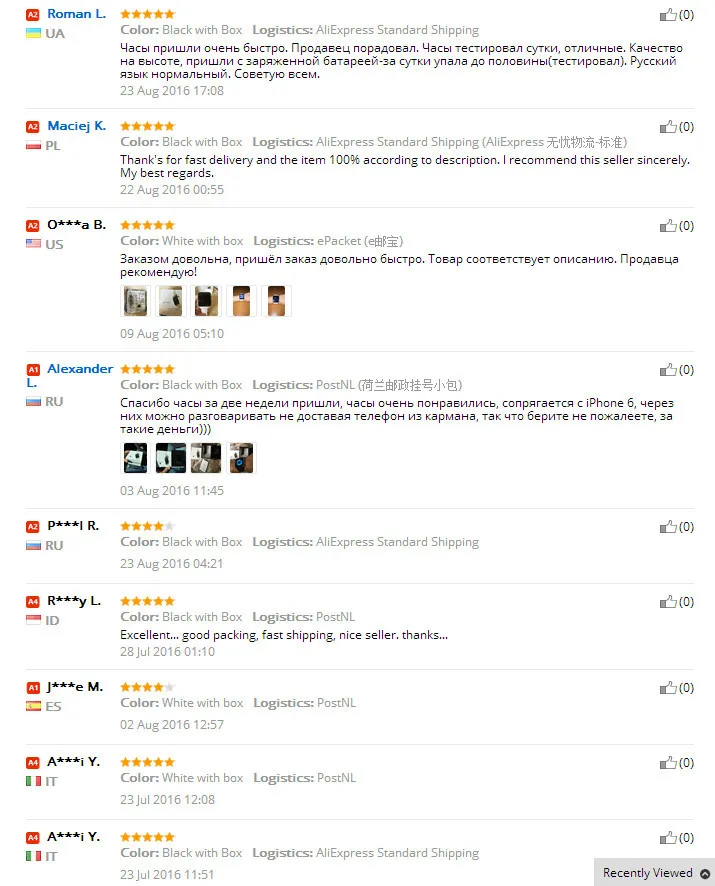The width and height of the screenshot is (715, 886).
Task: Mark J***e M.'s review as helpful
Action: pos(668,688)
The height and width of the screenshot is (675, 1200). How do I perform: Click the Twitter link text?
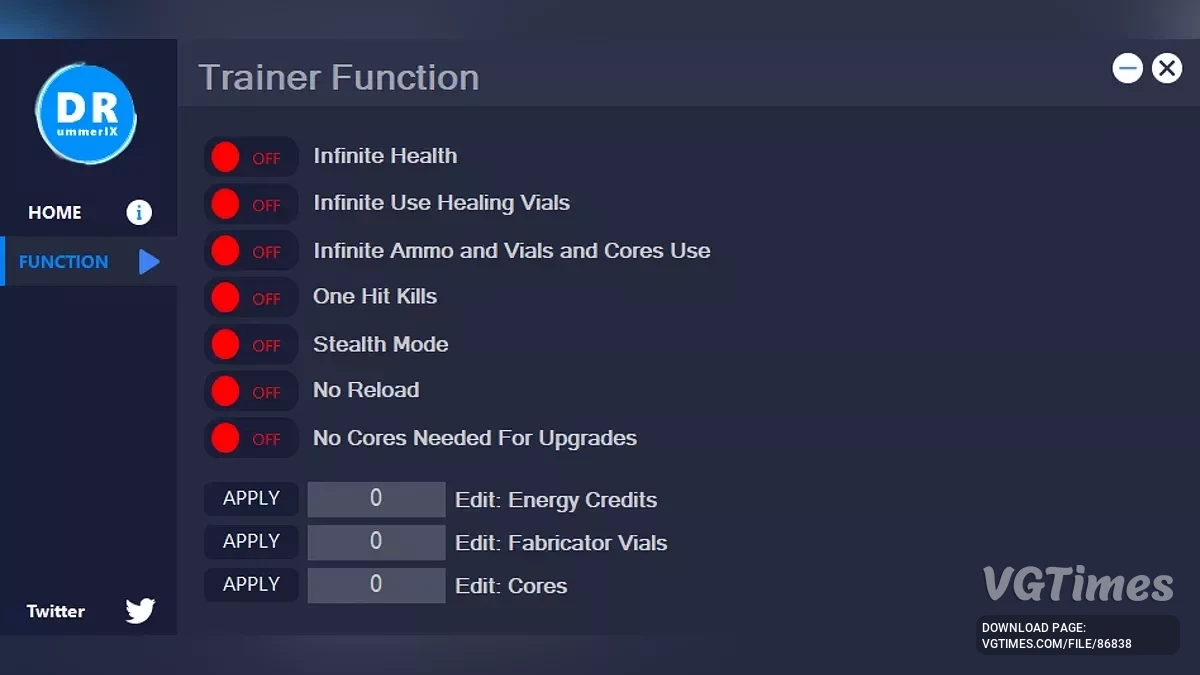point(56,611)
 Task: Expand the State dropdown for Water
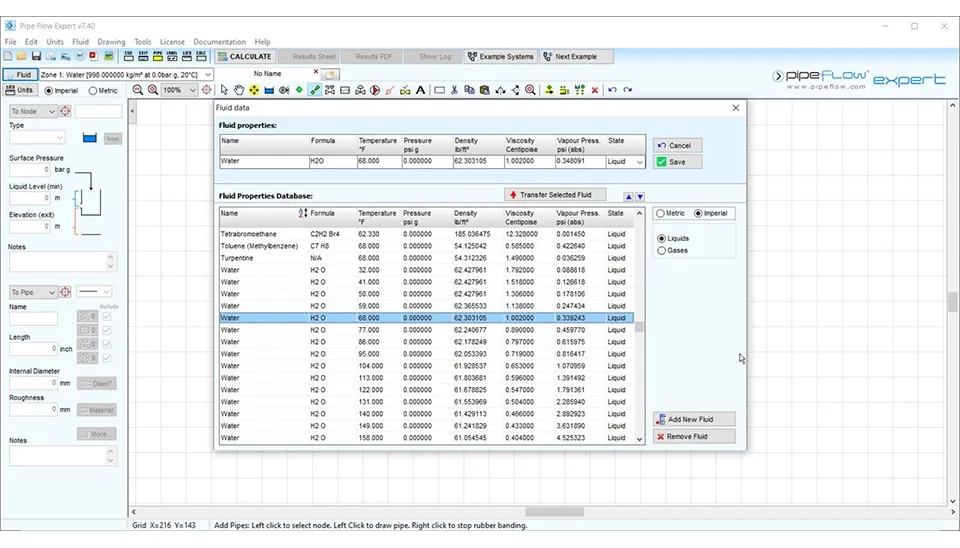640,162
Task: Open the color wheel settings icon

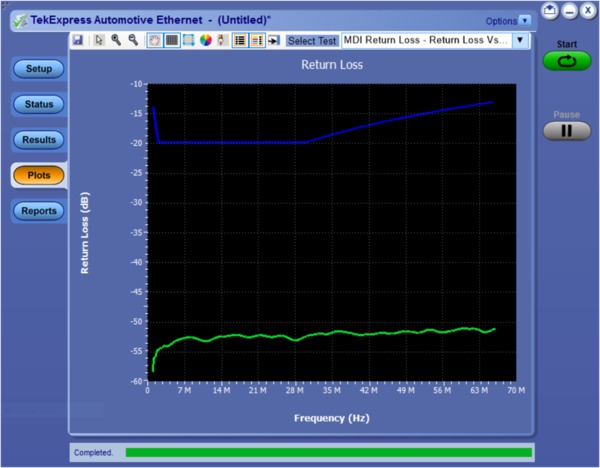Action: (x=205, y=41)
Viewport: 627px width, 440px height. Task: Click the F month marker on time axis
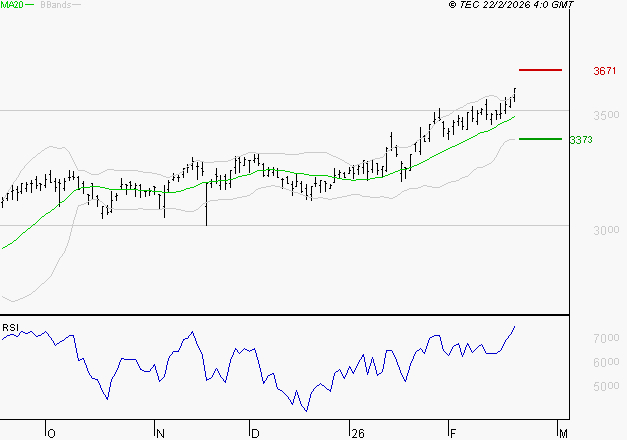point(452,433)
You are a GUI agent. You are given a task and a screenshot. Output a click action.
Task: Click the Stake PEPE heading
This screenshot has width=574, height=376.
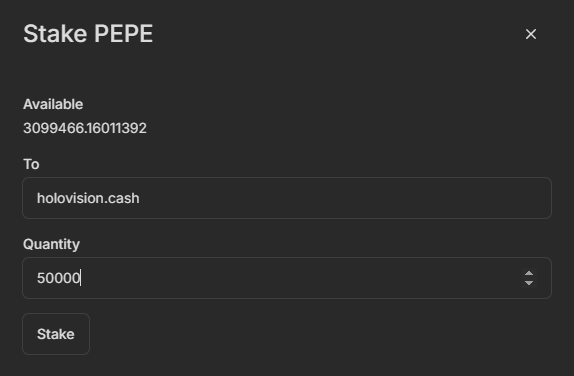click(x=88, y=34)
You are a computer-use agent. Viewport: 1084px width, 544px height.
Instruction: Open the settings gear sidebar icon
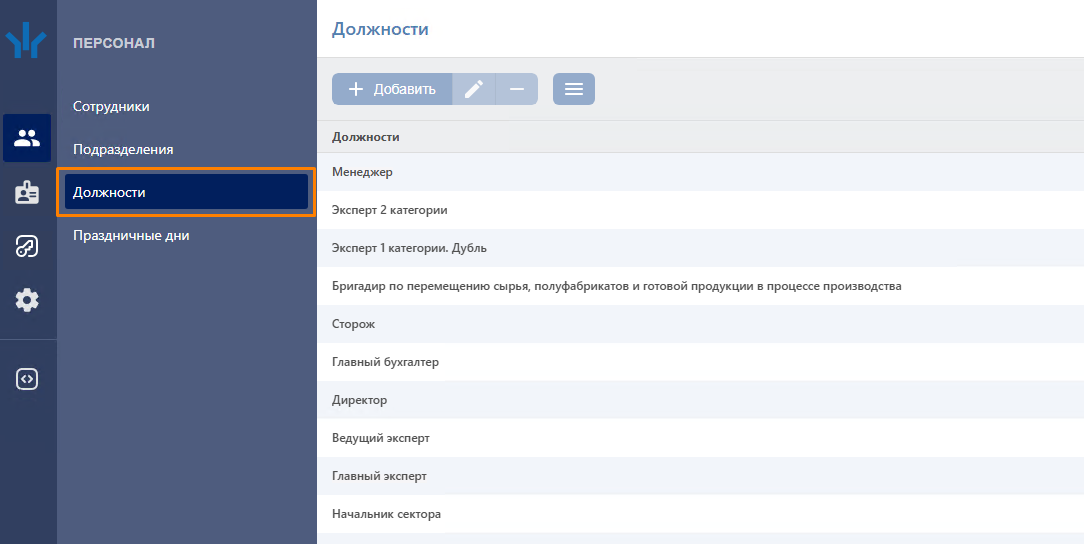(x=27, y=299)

__Problem statement__
Omitting all pictures, retype exactly the lines from the line containing "You are a GUI" down to the last line above, both ends included.

__Worked solution__
You are a GUI agent. You are given a task and a screenshot. Output a click action.
Task: Click the Stake PEPE heading
This screenshot has width=574, height=376.
click(x=88, y=34)
You are a computer-use agent. Viewport: 1084px width, 544px height.
Instruction: Open the settings gear sidebar icon
(x=27, y=299)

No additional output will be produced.